Neuroectoderm: hESCs sono stati differenziati utilizzando un protocollo monostrato basato su un protocollo a induzione neurale medio: hESCs sono stati passati come singole cellule a 5,2 × 104/cm2 in STEMdiff Neural Induction Medium (StemCell Technologies) con 10 micron Y-27632 2HCl su piastre rivestite Matrigel, e placcatura iniziato la differenziazione. 24 ore dopo, il supporto è stato cambiato in un nuovo Neural Induction Medium per altre 24 ore per una differenziazione totale di 48 ore. Per derivare i PNG, gli hESC sono stati differenziati in mezzo di induzione neurale (StemCell Technologies) utilizzando il protocollo di induzione neurale del corpo embrionale secondo le istruzioni del produttore, in modo simile ai rapporti precedenti (Robinsonet al., 2016). Una volta generati, gli NPC sono stati mantenuti in Neural Progenitor Medium (StemCell Technologies).

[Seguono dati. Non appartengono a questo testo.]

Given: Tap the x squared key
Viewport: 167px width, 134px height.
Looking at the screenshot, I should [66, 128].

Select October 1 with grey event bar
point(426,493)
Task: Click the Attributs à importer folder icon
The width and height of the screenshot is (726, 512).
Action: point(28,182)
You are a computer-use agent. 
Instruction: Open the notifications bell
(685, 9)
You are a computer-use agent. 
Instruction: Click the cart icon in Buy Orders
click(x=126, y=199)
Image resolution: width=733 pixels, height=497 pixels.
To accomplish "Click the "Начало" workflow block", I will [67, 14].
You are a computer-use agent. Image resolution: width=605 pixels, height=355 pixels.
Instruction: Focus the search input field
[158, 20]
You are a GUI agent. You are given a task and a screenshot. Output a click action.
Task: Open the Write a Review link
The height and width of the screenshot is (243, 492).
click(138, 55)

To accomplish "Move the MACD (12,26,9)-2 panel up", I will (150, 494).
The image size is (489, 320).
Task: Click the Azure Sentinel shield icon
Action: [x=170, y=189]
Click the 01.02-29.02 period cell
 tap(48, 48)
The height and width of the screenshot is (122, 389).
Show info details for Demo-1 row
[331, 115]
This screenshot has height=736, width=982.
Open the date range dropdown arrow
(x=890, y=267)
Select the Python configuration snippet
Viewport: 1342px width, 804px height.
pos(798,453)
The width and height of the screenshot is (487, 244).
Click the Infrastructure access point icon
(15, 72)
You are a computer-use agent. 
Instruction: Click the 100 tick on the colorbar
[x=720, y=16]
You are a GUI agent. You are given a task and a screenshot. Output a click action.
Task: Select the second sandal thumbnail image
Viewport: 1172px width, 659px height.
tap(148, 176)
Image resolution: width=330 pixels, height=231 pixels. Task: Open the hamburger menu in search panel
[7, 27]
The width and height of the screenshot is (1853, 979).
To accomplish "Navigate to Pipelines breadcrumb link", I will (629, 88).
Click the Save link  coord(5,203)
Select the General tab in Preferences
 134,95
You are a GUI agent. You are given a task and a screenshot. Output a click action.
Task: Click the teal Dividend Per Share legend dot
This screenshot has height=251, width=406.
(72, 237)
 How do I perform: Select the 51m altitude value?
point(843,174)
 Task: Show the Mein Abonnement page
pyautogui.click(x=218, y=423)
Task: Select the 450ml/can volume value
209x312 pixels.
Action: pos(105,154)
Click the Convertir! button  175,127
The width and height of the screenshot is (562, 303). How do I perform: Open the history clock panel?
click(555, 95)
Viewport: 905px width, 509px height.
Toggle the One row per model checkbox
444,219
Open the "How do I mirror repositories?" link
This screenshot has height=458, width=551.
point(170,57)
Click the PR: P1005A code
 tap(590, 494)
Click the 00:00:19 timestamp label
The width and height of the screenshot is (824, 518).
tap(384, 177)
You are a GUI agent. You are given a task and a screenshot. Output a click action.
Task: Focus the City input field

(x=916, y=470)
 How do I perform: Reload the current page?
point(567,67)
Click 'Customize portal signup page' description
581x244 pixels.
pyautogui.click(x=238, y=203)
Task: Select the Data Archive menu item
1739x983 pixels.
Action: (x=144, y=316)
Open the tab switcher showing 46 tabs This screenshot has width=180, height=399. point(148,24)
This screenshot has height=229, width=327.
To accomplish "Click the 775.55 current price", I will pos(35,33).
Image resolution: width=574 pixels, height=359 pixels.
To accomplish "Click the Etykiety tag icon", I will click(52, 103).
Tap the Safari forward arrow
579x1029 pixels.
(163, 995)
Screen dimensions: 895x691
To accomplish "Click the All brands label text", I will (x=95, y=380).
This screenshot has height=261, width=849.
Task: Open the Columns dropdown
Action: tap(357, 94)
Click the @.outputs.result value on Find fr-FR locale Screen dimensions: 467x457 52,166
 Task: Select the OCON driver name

Mesoderma (GSK3βi): hESC sono stati passati come cellule singole a 3 × 104/cm2 in mTeSR1 con 10 μM Y-27632 2HCl su piastre rivestite di Matrigel. 24 ore dopo, i supporti sono stati modificati per iniziare la differenziazione. Le cellule sono stati lavati con Advanced RPMI 1640 (Gibco), poi incubati in Advanced RPMI 1640 con B27 meno insulina (Gibco), 2 mM L-glutammina, e 8 micron CHIR-99021 (Selleck Chemicals). A 24 ore dopo aver cambiato i media, le cellule sono state lavate con Advanced RPMI 1640 e poi incubate in Advanced RPMI 1640 con B27 meno insulina (Gibco), 2 mM L-glutammina, senza CHIR-99021 per 24 ore per un totale di 48 ore di differenziazione.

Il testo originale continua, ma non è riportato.